Health chiefs in England claim an extra £1m from Powys Local Health Board (PLHB) to fund treatment for Welsh patients is not enough.
Health chiefs in England say they need more money to treat Welsh patients
The Royal Shrewsbury Hospital (RSH) said an extra £1m was needed to bring payments up to an "English level."
The hospital is warning some patients' treatment may be affected because of the problem.
PLHB responded by saying it was "committed" to working with health officials in Shropshire.
At a board meeting of the Shrewsbury and Telford NHS Trust on Tuesday, hospital chairman Phil Homer said the extra £1m from PLHB, after arbitration, was only half of what was needed to bring payments up to the English level.
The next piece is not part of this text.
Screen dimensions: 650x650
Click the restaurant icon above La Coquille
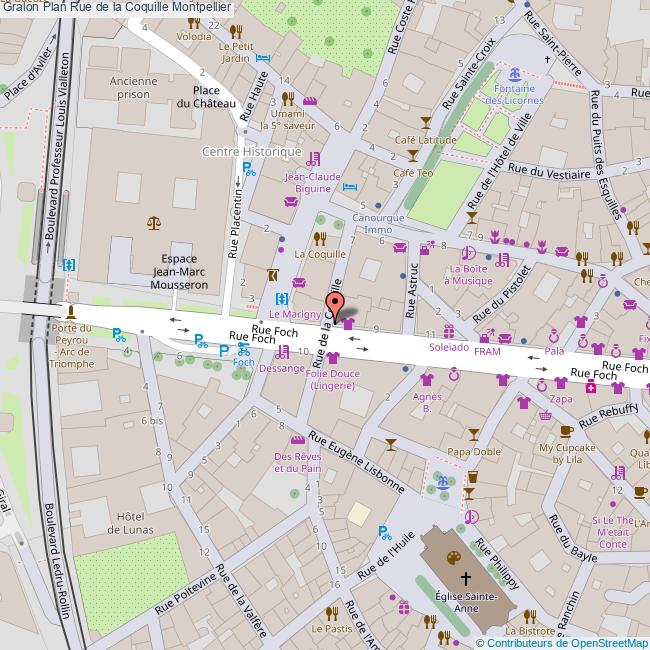tap(320, 238)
The hospital's business plan for the coming 12 months also noted that it might have to "significantly reduce the routine elective and out-patient activity we undertake on their (PLHB's) behalf."
Hip and knee operations
A spokeswoman for PLHB said that patients from Wales would be treated within the targets set by the Welsh Assembly Government.
She said: "Powys Local Health Board remains committed to working with the Shrewsbury and Telford NHS Trust to ensure that Powys patients continue to be treated in accordance with Welsh Assembly Government targets."
In October last year, figures from the hospital in Shrewsbury showed that patients from Wales were waiting up to twice as long for routine surgery than those in England.
Last December, the RSH said it would stop treating patients from Wales who were waiting longer than three months for hip and knee operations.
In 2003, the RSH treated more than 7,500 patients from Wales - 1,000 more than planned.